Fig. 3.14 Highlighting peaks for a specified enrichment threshold.

3.2.5. Log-ratio distribution

Log-scaled ChIP/Input enrichment can be visualized by supplying --showratio 2:

$ dir=parse2wigdir+
$ ars=../data/S_cerevisiae/ARS-oriDB_scer.txt
$ drompa+ PC_ENRICH \
      -i $dir/YST1019_Gal_60min.100.bw,$dir/YST1019_Gal_0min.100.bw,YST1019_Gal,,,200 \
      -i $dir/YST1019_Raf_60min.100.bw,$dir/YST1019_Raf_0min.100.bw,YST1019_Raf,,,200 \
      -i $dir/YST1053_Gal_60min.100.bw,$dir/YST1053_Gal_0min.100.bw,YST1053_Gal,,,200 \
      -o drompa-yeast-log2ratio \
      --gt $gt --ars $ars \
      --showratio 2 --scale_ratio 2 \
      --ls 200 --sm 10 --bn 4 --lpp 3 \
      --chr I

where --chr I is supplied to generate the PDF file for chrI only. --bn 4 is supplied to increase the number of y-axis memories.

Alternate

Fig. 3.15 Visualization of log-scaled enrichment.
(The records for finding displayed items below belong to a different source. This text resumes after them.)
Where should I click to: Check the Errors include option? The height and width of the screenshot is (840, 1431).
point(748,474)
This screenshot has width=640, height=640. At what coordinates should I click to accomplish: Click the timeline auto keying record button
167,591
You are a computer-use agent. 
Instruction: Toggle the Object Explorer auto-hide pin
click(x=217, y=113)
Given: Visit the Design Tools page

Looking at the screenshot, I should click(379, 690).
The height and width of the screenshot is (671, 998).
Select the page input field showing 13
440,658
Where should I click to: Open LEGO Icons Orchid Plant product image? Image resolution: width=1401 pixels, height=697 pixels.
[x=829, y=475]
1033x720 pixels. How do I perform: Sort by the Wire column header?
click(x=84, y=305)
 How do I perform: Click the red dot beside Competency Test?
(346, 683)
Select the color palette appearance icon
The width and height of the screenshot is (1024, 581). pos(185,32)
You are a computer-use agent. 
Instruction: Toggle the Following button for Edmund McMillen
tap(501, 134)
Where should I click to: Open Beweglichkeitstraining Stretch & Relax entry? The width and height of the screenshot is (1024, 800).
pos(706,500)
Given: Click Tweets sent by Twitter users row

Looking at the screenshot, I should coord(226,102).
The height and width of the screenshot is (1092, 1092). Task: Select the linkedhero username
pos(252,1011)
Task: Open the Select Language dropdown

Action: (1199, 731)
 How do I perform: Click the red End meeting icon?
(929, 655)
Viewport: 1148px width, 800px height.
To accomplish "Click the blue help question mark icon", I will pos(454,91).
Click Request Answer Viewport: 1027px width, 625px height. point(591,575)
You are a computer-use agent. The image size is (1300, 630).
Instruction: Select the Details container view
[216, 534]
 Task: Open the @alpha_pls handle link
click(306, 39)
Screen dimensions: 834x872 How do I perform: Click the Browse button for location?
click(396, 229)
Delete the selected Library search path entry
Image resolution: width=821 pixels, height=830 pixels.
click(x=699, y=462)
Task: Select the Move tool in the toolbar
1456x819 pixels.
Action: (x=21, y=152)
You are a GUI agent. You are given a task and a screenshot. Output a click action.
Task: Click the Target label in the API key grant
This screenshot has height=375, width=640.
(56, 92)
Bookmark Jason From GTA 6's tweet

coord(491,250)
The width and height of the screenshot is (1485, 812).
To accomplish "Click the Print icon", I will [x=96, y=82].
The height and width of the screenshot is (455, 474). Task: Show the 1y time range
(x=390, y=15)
In this mode, --scale_ratio indicates the base of the logarithm. To use log10, specify --scale_ratio 10:

$ dir=parse2wigdir+
$ ars=../data/S_cerevisiae/ARS-oriDB_scer.txt
$ drompa+ PC_ENRICH \
      -i $dir/YST1019_Gal_60min.100.bw,$dir/YST1019_Gal_0min.100.bw,YST1019_Gal,,,200 \
      -i $dir/YST1019_Raf_60min.100.bw,$dir/YST1019_Raf_0min.100.bw,YST1019_Raf,,,200 \
      -i $dir/YST1053_Gal_60min.100.bw,$dir/YST1053_Gal_0min.100.bw,YST1053_Gal,,,200 \
      -o drompa-yeast-log10ratio \
      --gt $gt --ars $ars \
      --showratio 2 --scale_ratio 10 \
      --ls 200 --sm 10 --bn 4 --lpp 3 \
      --chr I
Alternate

Fig. 3.16 Visualization of log-scaled enrichment for log10.

Use the --callpeak option to change colors between >1 and <1:

$ dir=parse2wigdir+
$ ars=../data/S_cerevisiae/ARS-oriDB_scer.txt
$ drompa+ PC_ENRICH \
      -i $dir/YST1019_Gal_60min.100.bw,$dir/YST1019_Gal_0min.100.bw,YST1019_Gal,,,200 \
      -i $dir/YST1019_Raf_60min.100.bw,$dir/YST1019_Raf_0min.100.bw,YST1019_Raf,,,200 \
      -i $dir/YST1053_Gal_60min.100.bw,$dir/YST1053_Gal_0min.100.bw,YST1053_Gal,,,200 \
      -o drompa-yeast-log2ratio2 \
      --gt $gt --ars $ars \
      --showratio 2 --scale_ratio 2 \
      --ls 200 --sm 10 --bn 4 --lpp 3 \
      --callpeak \
      --chr I
Alternate

Fig. 3.17 Visualization of log-scaled enrichment using the --callpeak option.